La decisione dell’amministrazione Trump di procedere con l’incriminazione di un giornalista ai sensi dell’Espionage Act è stata definita senza precedenti. Amnesty International, Reporters Without Borders, Freedom of the Press Foundation e altre organizzazioni hanno espresso profonda preoccupazione circa il pericolo precedente legale che si instaurerebbe a seguito della condanna di un giornalista ai sensi di una legge sullo spionaggio.

L’amministrazione Biden appare ora nella seguente posizione: ha dichiarato il proprio impegno per il rispetto della libertà di espressione e l’intenzione di ritirare le truppe statunitensi dall’Afghanistan, eppure non ha ancora fatto cadere le accuse contro la persona che ha rivelato la realtà e l’orrore di quel conflitto.

Mentre voci da tutto il mondo chiedono al Presidente Biden di far cadere le accuse contro Julian Assange, invocando la difesa della libertà di stampa e di espressione – capisaldi di ogni democrazia, sanciti nella Costituzione Statunitense e nei più importanti strumenti del diritto internazionale come la Convenzione Europea dei Diritti Umani, Art.10, e la Dichiarazione Universale dei Diritti dell’Uomo, Art.19– riecheggiano le parole di Benjamin Franklin: “[l]a libertà di parola è un pilastro principale di un governo libero; quando questo supporto viene tolto, la costituzione di una società libera si dissolve e la tirannia viene eretta sulle sue rovine.”

Spetta a noi cittadini –a chi, altrimenti?– difendere questo pilastro. E il modo migliore per farlo non è forse quello di diventarlo noi stessi –essere ciascuno di noi un pilastro a sostegno di questa società dove le ingiustizie possono essere scongiurate grazie a un meccanismo di controllo dei governati sui governanti?

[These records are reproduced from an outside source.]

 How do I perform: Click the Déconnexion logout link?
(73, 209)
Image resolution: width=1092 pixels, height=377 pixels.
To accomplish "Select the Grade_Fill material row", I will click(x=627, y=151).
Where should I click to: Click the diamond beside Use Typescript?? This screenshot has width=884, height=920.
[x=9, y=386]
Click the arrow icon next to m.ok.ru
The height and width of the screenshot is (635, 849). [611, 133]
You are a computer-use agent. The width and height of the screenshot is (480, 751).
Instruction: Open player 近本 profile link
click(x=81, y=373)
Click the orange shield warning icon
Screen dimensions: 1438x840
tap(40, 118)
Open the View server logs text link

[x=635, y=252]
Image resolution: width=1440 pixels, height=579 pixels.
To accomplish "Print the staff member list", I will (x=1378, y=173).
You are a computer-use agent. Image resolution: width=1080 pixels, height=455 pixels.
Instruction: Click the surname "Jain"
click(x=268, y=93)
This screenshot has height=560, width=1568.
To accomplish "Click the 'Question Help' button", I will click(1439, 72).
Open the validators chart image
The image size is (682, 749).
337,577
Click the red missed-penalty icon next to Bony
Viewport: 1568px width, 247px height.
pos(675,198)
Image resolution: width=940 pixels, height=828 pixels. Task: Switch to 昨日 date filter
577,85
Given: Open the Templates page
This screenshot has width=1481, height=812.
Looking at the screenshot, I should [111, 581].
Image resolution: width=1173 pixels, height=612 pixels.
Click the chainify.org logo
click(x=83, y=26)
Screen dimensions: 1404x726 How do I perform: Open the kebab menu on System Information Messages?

Con la speranza che coloro che stanno leggendo contribuiranno, ognuno secondo le proprie possibilità, a formare questo supporto, costituendo così le fondamenta per la costruzione di un mondo migliore che emerga da queste macerie, e con la speranza che quanti più possibile di noi saranno testimoni di questi giorni più luminosi,  il gruppo ‘Italiani per Assange’ Vi invita, in occasione del 50° compleanno di Julian Assange, il 3 luglio in Piazza Trilussa a Roma dalle ore 17 per chiedere il ritiro delle accuse e l’immediato rilascio di un giornalista il cui lavoro è  stato insignito dei premi più prestigiosi del giornalismo.